▶ What is needed: Exactly as written, print every line of the listing below and omit its pictures.
── Input ──
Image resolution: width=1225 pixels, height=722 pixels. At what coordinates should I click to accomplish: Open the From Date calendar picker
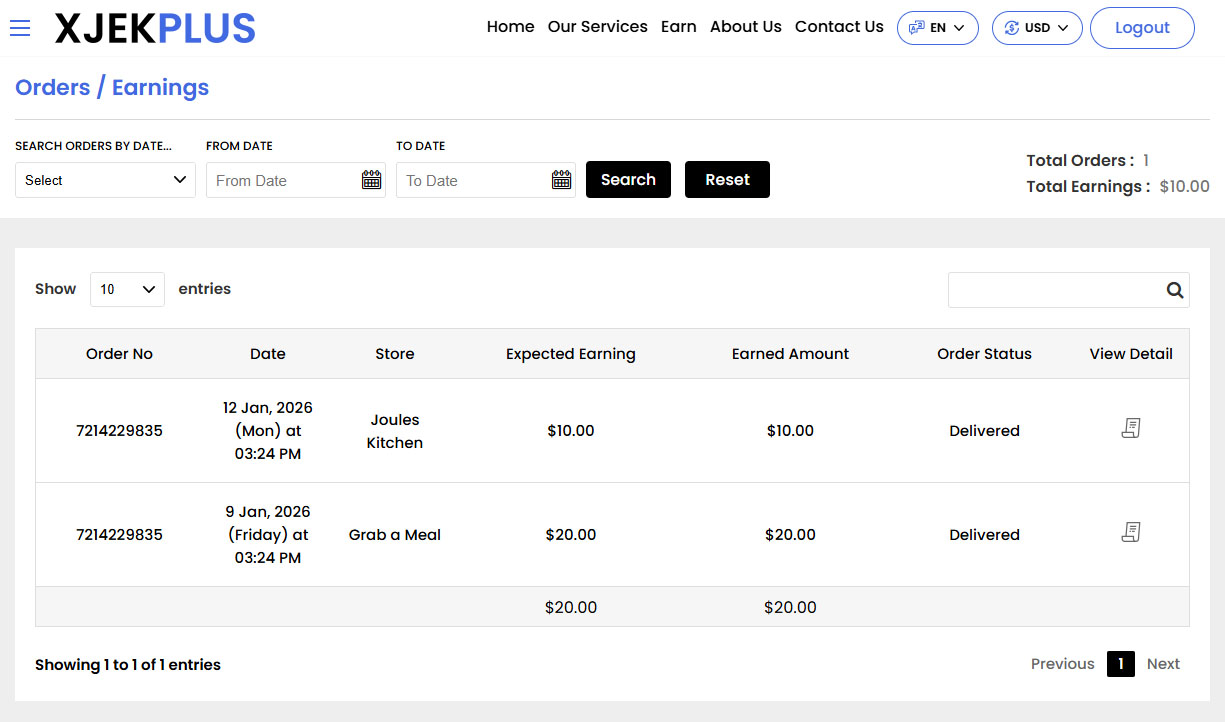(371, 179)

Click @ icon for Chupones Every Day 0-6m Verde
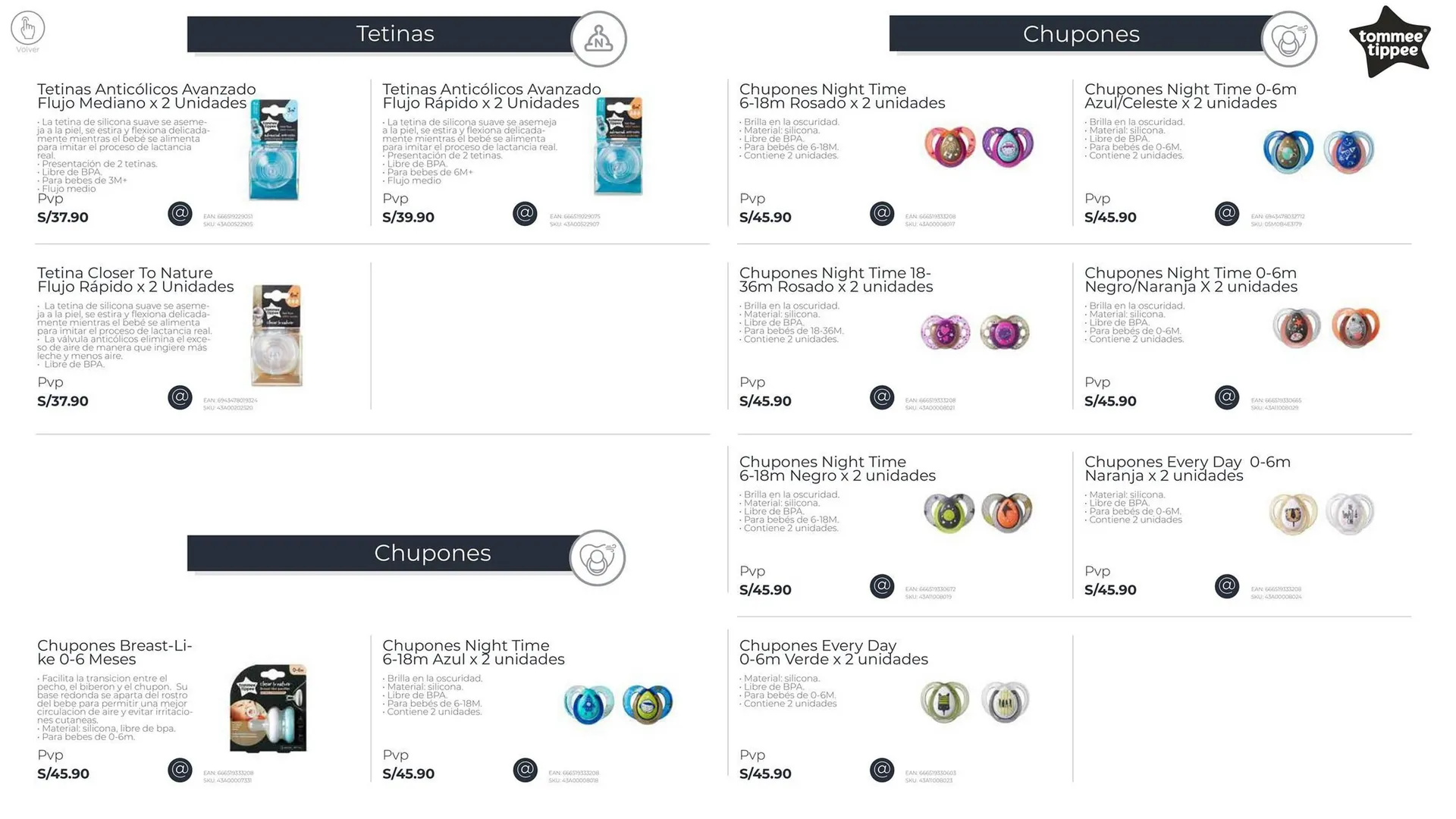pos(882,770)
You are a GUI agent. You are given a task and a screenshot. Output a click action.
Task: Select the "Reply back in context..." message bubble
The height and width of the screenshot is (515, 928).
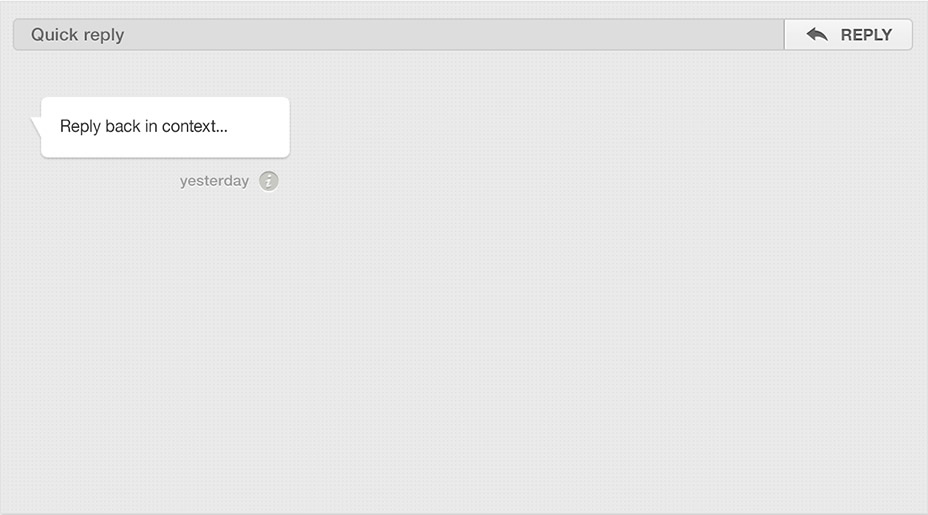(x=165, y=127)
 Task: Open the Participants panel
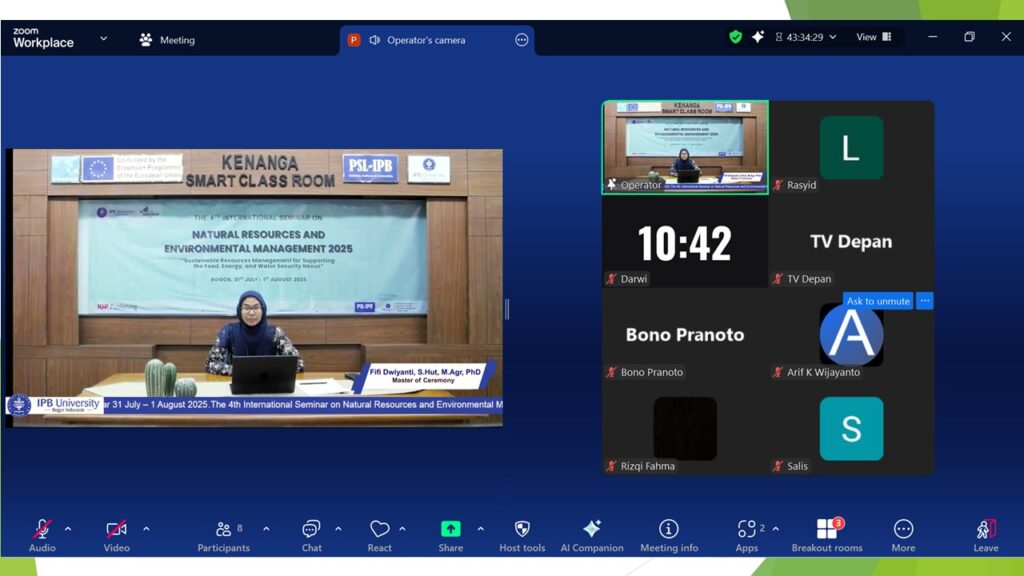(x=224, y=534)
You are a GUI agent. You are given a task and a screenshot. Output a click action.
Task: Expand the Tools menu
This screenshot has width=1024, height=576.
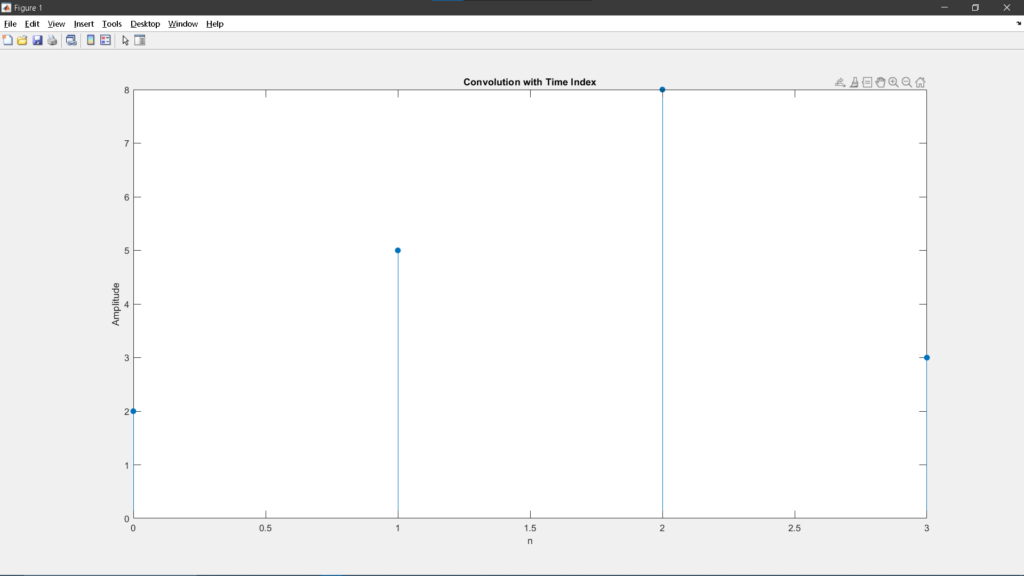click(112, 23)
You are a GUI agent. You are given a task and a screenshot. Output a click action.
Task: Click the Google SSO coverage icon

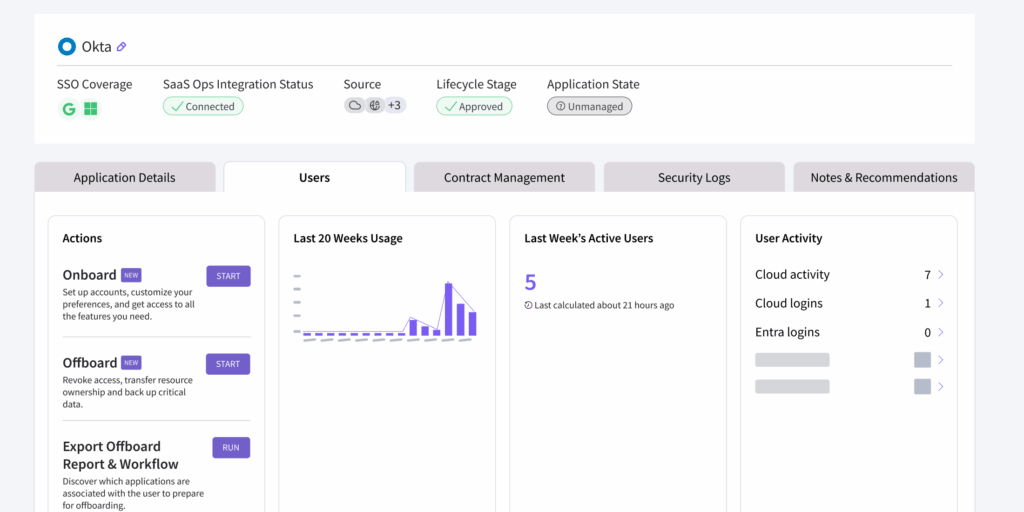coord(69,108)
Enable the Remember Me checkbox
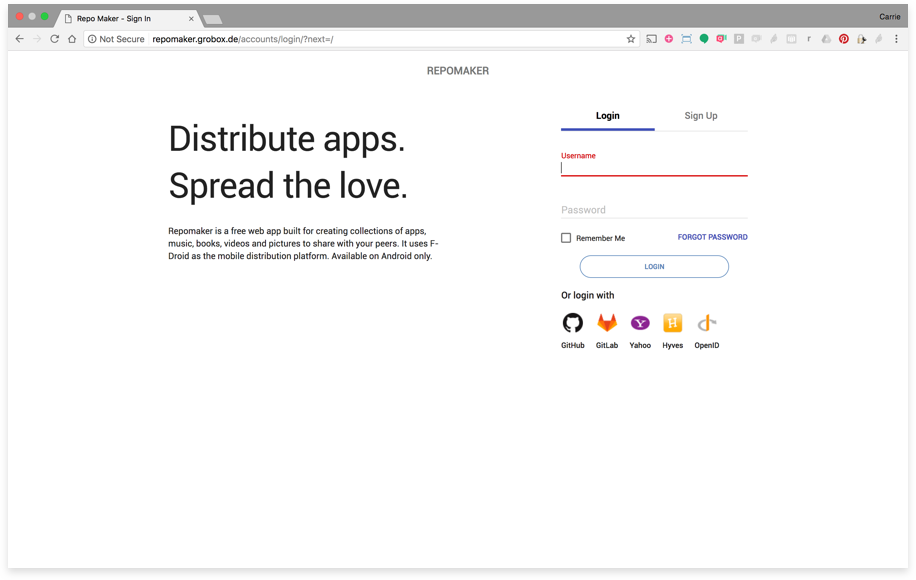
───
▶ Solution for this problem:
Image resolution: width=1225 pixels, height=722 pixels. At what coordinates should I click to accomplish: Open the From Date calendar picker
(371, 179)

Click @ icon for Chupones Every Day 0-6m Verde
pos(882,770)
You are a GUI agent. You are given a task and a screenshot. Output a click action.
Task: Select the "Reply back in context..." message bubble
The height and width of the screenshot is (515, 928).
(x=165, y=127)
 Task: Open the Participants panel
(x=224, y=534)
You are a GUI agent. You are given a task and a screenshot. Output a click action.
Task: Expand the Tools menu
This screenshot has width=1024, height=576.
click(112, 23)
You are a GUI agent. You are given a task and a screenshot. Output a click action.
Task: Click the Google SSO coverage icon

coord(69,108)
Enable the Remember Me checkbox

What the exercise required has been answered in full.